I really hope this will have consequences that shake up ad tech, but the cynic in me says: They're just going to add another disclaimer in their cookie banner and exactly nothing will happen.
Well part of the ruling is that the "standard contractual clauses", basically an attempt to contract away the regulation is not valid. From the article, it seems to be just conceptually, which gels with my understanding of the GDPR, so it's not going to be just adjusting/appending the legal wording in the TOS to fix that.
This is only sort of a half-truth though. The SCC's are created by the European Data Protection Board, and it works for transfers to third countries because the companies legally say "ok we won't do anything shady with your data" - but you have to actually prove that they can't be compelled to do anything shady under local law - which you can in the US.

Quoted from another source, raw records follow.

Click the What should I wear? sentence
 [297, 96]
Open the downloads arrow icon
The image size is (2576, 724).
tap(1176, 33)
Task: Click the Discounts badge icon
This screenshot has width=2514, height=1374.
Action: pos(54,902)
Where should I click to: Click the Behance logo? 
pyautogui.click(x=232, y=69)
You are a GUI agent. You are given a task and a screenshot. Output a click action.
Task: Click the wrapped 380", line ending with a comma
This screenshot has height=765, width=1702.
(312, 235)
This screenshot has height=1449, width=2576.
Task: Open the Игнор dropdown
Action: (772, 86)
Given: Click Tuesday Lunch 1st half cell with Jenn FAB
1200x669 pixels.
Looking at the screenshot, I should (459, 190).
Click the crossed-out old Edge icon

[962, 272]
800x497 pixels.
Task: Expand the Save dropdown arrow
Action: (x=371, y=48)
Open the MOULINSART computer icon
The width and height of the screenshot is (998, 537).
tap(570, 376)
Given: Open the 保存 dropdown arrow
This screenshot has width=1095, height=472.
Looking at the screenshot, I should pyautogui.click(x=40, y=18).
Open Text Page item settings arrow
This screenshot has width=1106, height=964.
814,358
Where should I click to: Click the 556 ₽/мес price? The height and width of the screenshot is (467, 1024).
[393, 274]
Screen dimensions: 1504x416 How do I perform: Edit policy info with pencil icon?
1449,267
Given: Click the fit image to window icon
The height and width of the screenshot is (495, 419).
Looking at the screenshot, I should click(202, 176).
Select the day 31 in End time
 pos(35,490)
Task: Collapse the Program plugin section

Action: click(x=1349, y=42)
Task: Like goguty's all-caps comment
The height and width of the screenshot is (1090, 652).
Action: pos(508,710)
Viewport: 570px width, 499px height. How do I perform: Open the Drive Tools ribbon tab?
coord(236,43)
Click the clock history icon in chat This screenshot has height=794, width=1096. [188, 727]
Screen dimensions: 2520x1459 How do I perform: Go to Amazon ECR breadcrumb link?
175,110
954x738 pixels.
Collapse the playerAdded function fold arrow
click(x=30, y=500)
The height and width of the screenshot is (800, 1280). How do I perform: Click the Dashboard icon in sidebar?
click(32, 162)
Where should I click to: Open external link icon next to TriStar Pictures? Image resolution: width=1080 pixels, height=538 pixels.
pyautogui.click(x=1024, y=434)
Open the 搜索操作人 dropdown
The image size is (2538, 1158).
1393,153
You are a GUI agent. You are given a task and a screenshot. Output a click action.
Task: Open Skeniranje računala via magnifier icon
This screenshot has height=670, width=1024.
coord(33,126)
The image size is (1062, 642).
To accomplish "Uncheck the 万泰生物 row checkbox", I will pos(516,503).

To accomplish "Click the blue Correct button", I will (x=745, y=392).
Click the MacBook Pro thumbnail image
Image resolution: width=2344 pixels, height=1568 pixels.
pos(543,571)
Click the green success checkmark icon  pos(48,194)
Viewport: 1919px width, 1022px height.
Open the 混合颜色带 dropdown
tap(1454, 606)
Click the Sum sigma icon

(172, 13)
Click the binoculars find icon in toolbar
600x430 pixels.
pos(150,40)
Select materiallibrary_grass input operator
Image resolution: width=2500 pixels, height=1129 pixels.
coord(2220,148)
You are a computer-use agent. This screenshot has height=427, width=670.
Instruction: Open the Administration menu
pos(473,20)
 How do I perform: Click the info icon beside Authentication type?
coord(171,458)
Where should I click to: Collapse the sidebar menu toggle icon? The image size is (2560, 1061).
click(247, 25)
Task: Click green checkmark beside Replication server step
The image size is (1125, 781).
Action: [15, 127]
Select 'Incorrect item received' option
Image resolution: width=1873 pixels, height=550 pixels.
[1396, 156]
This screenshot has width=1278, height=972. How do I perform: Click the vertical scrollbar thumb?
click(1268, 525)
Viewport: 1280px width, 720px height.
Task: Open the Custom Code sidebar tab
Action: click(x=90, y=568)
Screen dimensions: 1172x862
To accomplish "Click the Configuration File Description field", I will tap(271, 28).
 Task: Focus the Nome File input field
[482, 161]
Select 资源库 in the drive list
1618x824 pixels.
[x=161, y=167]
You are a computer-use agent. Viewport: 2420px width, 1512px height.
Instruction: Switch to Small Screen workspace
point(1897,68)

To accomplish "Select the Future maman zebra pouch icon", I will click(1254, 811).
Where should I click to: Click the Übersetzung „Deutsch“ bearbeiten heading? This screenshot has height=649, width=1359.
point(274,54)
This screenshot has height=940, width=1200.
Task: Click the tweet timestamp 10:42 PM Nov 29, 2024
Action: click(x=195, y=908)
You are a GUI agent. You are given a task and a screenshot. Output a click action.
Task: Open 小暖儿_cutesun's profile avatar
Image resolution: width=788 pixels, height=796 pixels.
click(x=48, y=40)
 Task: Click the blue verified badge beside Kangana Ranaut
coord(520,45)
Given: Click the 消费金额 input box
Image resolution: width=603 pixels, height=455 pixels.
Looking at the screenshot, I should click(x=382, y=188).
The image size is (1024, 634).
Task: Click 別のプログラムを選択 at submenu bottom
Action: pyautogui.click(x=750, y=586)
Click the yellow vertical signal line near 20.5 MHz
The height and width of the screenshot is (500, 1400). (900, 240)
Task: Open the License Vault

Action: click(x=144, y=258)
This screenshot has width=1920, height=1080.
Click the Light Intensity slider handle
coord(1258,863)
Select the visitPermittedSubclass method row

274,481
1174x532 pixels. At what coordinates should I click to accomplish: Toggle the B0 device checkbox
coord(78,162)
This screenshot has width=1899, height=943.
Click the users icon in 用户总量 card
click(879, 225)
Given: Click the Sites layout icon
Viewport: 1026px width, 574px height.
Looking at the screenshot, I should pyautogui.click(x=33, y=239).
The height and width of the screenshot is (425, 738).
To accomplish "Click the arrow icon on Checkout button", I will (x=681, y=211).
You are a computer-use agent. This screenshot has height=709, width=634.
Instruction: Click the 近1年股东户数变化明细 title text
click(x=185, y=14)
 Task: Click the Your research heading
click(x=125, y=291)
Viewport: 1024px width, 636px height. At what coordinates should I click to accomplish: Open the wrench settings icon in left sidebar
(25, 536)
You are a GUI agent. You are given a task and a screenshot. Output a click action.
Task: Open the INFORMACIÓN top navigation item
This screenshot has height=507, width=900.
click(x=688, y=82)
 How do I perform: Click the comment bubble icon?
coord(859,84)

So the SCC's are a perfectly fine tool, but you just need more than that.
of course, companies will try their luck right up until somebody loses a meaningful amount of money. I assume this ruling is gearing up and posturing towards major judgements against google should they fail to follow through
Judgements against Google and Facebook have started, which I assume will get increased for being repeat offenders the more they try to weasel out of complying: https://news.ycombinator.com/item?id=29821386
That's what is great about the GDPR. Just adding another disclaimer in a cookie banner absolves them of nothing.
In fact, this whole case is exactly about that. Some Austrian website tried to use Google Analytics and just added another disclaimer in their cookie banner. Now they are facing the consequences.